◆ **SOURCE EXTRACT**
+ + + + +

For RPS, if player 1 is using 1/3, player 2 has no preference. If player 1 is not using 1/3 of each, player 2 will have a better strategy than 1/3. So each playing 1/3 is the only way that both players can be playing the best strategy, so it is an equilibrium. Is that right?
The problem with the film is that the solution Nash proposes is not a Nash equilibrium. I think a Nash equilibrium is one guy goes for the blond, which gives us 4 different Nash equilibria. I don’t think Nash can offer us anything about how to decide which guy goes for the blond, that is, which Nash equilibria to chose.
I seem to remember that in the film he hallucinated a roommate – that seems pretty far out.
A while ago Landsburg offered a Russian Roulette version of the VNM criteria. Michael Dekker in the comments came up with a different version. I wondered at the time how it would work, but by then all commenters had worked through the original problem, so I hope you don’t mind if I try it here (slightly ammended)
“You’re on a game show. You can’t leave with negative money. There are 6 doors, 4 with $6,000 cash, 2 with a goat (worth nothing…). You can pick a door, but first you can offer the host $x from your winnings (currently $0) to replace the two goats with the prize. What is the maximum you would offer?”
The answer depends on your risk aversion etc, but pick a number before going on. My thought was that expected return is $4000, so maybe a reasonable figure would be up to $2000?
Now, same show but there are 6 doors, 2 prizes, 4 goats. What is the maximum you offer from your winnings to replace 1 goat with a prize?
Now, same show but there are 6 doors, 2 prizes, 4 goats. What is the maximum you offer from your winnings to replace 1 goat with a prize? “
If “you can’t leave with negative money”, then I’m afraid of what they might do if I offered money to replace one goat with a prize, and then opened a door and still got a goat and nothing to replace the money I offered.
Being allowed to actually leave is probably the most important thing.
“You’re on a game show. You can’t leave with negative money. There are 6 doors, 4 with $6,000 cash, 2 with a goat (worth nothing…). You can pick a door, but first you can offer the host $x from your winnings (currently $0) to replace the two goats with the prize. What is the maximum you would offer?”
The answer depends on your risk aversion etc, but pick a number before going on. My thought was that expected return is $4000, so maybe a reasonable figure would be up to $2000?
Expected return is $4000 initially, but will be $6000 minus whatever you paid the host if he replaces the two goats. If you offer $2000, then it’s $6000 minus the $2000 which is still $4000. So, $2000 is a reasonable maximum, to guarantee you get $4000 rather than having a two thirds chance of $6000 and a one third chance of a goat, but to get your expected return higher than $4000, you’d really want to try to haggle for a fee less than $2000.
If “you can’t leave with negative money”, then I’m afraid of what they might do if I offered money to replace one goat with a prize, and then opened a door and still got a goat and nothing to replace the money I offered.
Being allowed to actually leave is probably the most important thing.
Because I’d want to be allowed to leave, and they won’t let us leave with negative money, $0 would be my maximum.

+ + + + +

◆ **MATERIAL PROVIDED**

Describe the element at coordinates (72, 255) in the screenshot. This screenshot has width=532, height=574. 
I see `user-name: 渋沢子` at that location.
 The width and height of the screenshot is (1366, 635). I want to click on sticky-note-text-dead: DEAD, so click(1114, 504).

+ + + + +

◆ **REQUIRED WORK**
A: Reproduce the stretch of the game-theory thread from "The problem with" through "equilibria to chose.".
B: Carry on writing the game-theory thread after its final sentence.
The lines aren't needed here.

◆ **RESULTS FOR EACH TASK**
A:
The problem with the film is that the solution Nash proposes is not a Nash equilibrium. I think a Nash equilibrium is one guy goes for the blond, which gives us 4 different Nash equilibria. I don’t think Nash can offer us anything about how to decide which guy goes for the blond, that is, which Nash equilibria to chose.

B:
That maybe was unclear – it means you cannot lose money you have outside the game. You are only gambling with the potential winnings. It is a normal game show, you can leave.
You are allowed to offer money from the $6000 to remove one of the four goats.
So in essence, in this scenario, you are offering to pay the host part of your winnings *only* if you get one of the $6000 prizes. Otherwise, you get a goat and the host gets nothing other than whatever their normal wage is.
Expected return is only $2000 initially. However, the expected return will raise to $3000, minus half whatever you are offering the host (since there is only a 50% chance you will have to pay the host from the winnings), if one of the four goats is replaced with a third $6000 prize. Offering the host $2000 would keep the expected return at $2000, but give a 50% chance of getting $4000 rather than a one third chance of getting $6000. Haggling for a fee less than $2000 would give an expected return higher than $2000.
The original question from Steve Landsburg. You have been forced to participate in a game of Russian Roulette.:
“Question 1: At the moment, there are two bullets in the six-shooter pointed at your head. How much would you pay to remove both bullets and play with an empty chamber?
Question 2: At the moment, there are four bullets in the six-shooter. How much would you pay to remove one of them and play with a half-full chamber?
The Big Question: Which would you pay more for — the right to remove two bullets out of two, or the right to remove one bullet out of four?
The question is to be answered on the assumption that you have no heirs you care about, so money has no value to you after you’re dead.”
I assume the answer to the question would depend on how much money I have (perhaps, all of the money I have, to remove any bullets they’ll let me remove.) Unless of course I hate the kidnappers so much I’d rather die than give them anything.
Most people get the Russian Roulette one “wrong” according to the von Neumann-Morgenstern axioms. The answer, as you found in the quiz show example, is that you should pay the same, whatever that would be. Most people do not say that.
If we get one of the first 3 bullets we are dead anyway and we have a 50% chance of getting that. So we should pay the same for removing 1 out of 3 (Q2) as we do for removing 2 out of 6 (Q1).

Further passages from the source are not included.